De griffier, De rechter,

Afschrift aangetekend verzonden aan partijen op:

Aan deze uitspraak hoeft eerst uitvoering te worden gegeven als de uitspraak onherroepelijk is geworden. De uitspraak is onherroepelijk als niet binnen zes weken na verzending van de uitspraak een rechtsmiddel is aangewend of onherroepelijk op het aangewende rechtsmiddel is beslist (artikel 27h, derde lid en artikel 28, zevende lid AWR).

Rechtsmiddel

Tegen deze uitspraak kunnen partijen binnen zes weken na de verzenddatum hoger beroep instellen bij het gerechtshof te ‘s-Hertogenbosch (belastingkamer), Postbus 70583,

5201 CZ ’s-Hertogenbosch.

Bij het instellen van hoger beroep dient het volgende in acht te worden genomen:

1. bij het beroepschrift wordt een afschrift van deze uitspraak overgelegd.2 - het beroepschrift moet ondertekend zijn en ten minste het volgende vermelden: a. de naam en het adres van de indiener;

b. een dagtekening;

c. een omschrijving van de uitspraak waartegen het hoger beroep is ingesteld;

d. de gronden van het hoger beroep.

Voor burgers is het mogelijk hoger beroep digitaal in te stellen. Hiervoor kan gebruik worden gemaakt van de formulieren op Rechtspraak.nl / Digitaal loket bestuursrecht.

Bijlage

Wet waardering onroerende zaken (Wet WOZ)
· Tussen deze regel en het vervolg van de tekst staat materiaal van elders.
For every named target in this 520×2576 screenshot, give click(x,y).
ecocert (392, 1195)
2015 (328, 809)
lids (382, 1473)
Op grond van artikel 17, eerste lid, van de Wet WOZ, wordt aan een onroerende zaak een waarde toegekend. Ingevolge het tweede lid van dit artikel wordt deze waarde bepaald op de waarde die aan de onroerende zaak dient te worden toegekend indien de volle en onbezwaarde eigendom daarvan zou kunnen worden overgedragen en de verkrijger de zaak in de staat waarin die zich bevindt, onmiddellijk en in volle omvang in gebruik zou kunnen nemen.

Naar de bedoeling van de wetgever is deze waarde “de prijs welke door de meestbiedende koper besteed zou worden bij aanbieding ten verkoop op de voor de zaak meest geschikte wijze na de beste voorbereiding” (Kamerstukken II 1993/94, 22 885, nr. 36, blz. 44).